Earlier today (Thursday), the Permanent Committee for Justice and Security of the Dutch Lower House met with Minister for Legal Protection Sander Dekker to discuss a series of topics related to gambling policy. The main takeaways of the consultation are as follows.
1. Remote licensing
Remote operators that have been sanctioned by the Netherlands Gaming Authority for offering unlicensed games of chance to Dutch consumers will not be able to acquire a license when the online market opens, Minister Sander Dekker confirmed.
However, as a permanent exclusion might be legally disproportionate, Dekker will also ask the Gaming Authority to develop a policy that could give sanctioned operators a second chance to qualify for a remote license – albeit after an, as of yet, unspecified period of time.
2. CDA abandons opposition to gambling policy modernization… up to a point
Following its inclusion in the current government coalition, parliamentary group CDA has largely abandoned its prior opposition to gambling policy modernization. This means that there should now be majorities for the adoption of both the Remote Gaming Bill and Casino Reform Bill in the Senate.

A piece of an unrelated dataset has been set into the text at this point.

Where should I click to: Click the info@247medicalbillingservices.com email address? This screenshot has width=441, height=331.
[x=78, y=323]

However, MP Madeleine van Toorenburg also hinted that her group might still create some future trouble over previously adopted parliamentary motions regarding bonuses and live betting advertising that Minister Dekker had dismissed earlier as being too impractical to implement.

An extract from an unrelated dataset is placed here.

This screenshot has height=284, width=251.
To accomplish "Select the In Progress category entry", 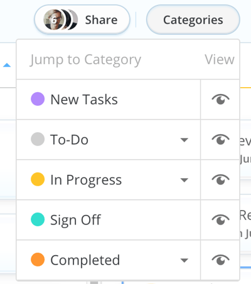I will coord(109,179).
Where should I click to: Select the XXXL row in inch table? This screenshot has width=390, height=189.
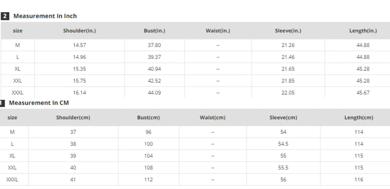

3. Towards one kind of lottery license?
MPs Maarten Groothuizen (D66) and Sven Koopmans (VVD) both questioned the desirability of having two kinds of lottery licenses: prize lotteries and charity lotteries. The resultant lack of a single mandatory remittance rate means that Dutch lottery operators do not compete on a level playing field.
Minister Dekker promised to send a letter to the Lower House outlining the government’s vision on the future lottery system before the 2019 summer recess.
4. Temporary gaming tax increase to stay until adoption of Remote Gaming Bill
Last year, The Dutch government introduced a temporary increase in its gaming tax rate of 1.1%, in order to cover the budget shortfall caused by the delayed implementation of the Remote Gaming Bill. Despite objections from MP Koopmans (VVD), Minister Dekker said the temporary tax increase would remain in place until six months after the enactment of the Remote Gaming Bill.
The temporary tax increase has been severely criticized by land-based slot machine operators, who will also have to wait until the second half of 2019 to learn of the government’s modernization plans for their sector, Dekker confirmed.